Quick call Dan Esty! China, EU and US are in a WTO trade and environment scuffle

From Bloomberg - At issue is the duty China levies on exported metals, which is aimed at curbing overproduction and emissions of carbon and sulfur gases from furnaces. China’s decision to introduce a tax of 40 percent on coke in 2008 prompted the U.S. and the EU last week to file a complaint to the World Trade Organization, saying the tariffs unfairly inflate prices for overseas buyers. China produces 60% of the world’s coke.

The EU claims that “as many as 500,000 jobs in industries including automotive and construction are “potentially affected” by China’s export tariffs on metals and companies “risk having to close down.”
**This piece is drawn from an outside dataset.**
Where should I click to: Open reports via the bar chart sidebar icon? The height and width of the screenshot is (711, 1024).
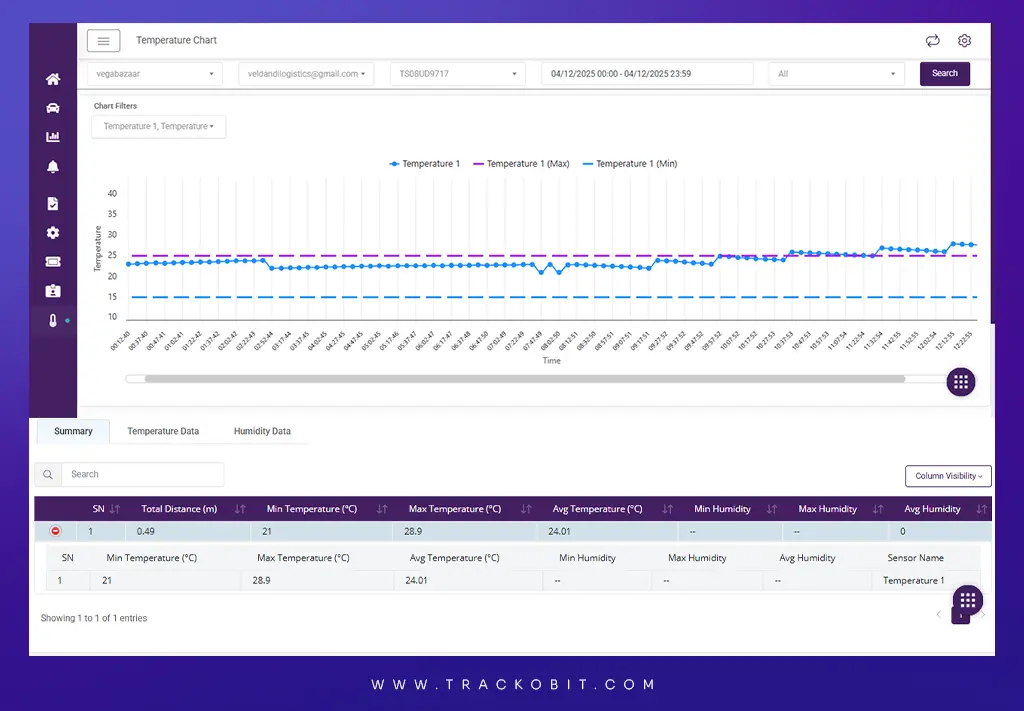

“Developed countries prefer importing coke to producing it because the environmental barriers for building coke ovens in their countries are too high,” said Wang Ling, a Beijing-based analyst at Umetal, a steel research company.

Making coke from coal can emit more than 2,000 chemicals including benzopyrene, which can cause cancer, Wang said. As many as 94 percent of Chinese producers lack money to upgrade plants to prevent “massive amount of emissions of carbon, sulfur and nitrogen,” she said. – Let’s stop right there.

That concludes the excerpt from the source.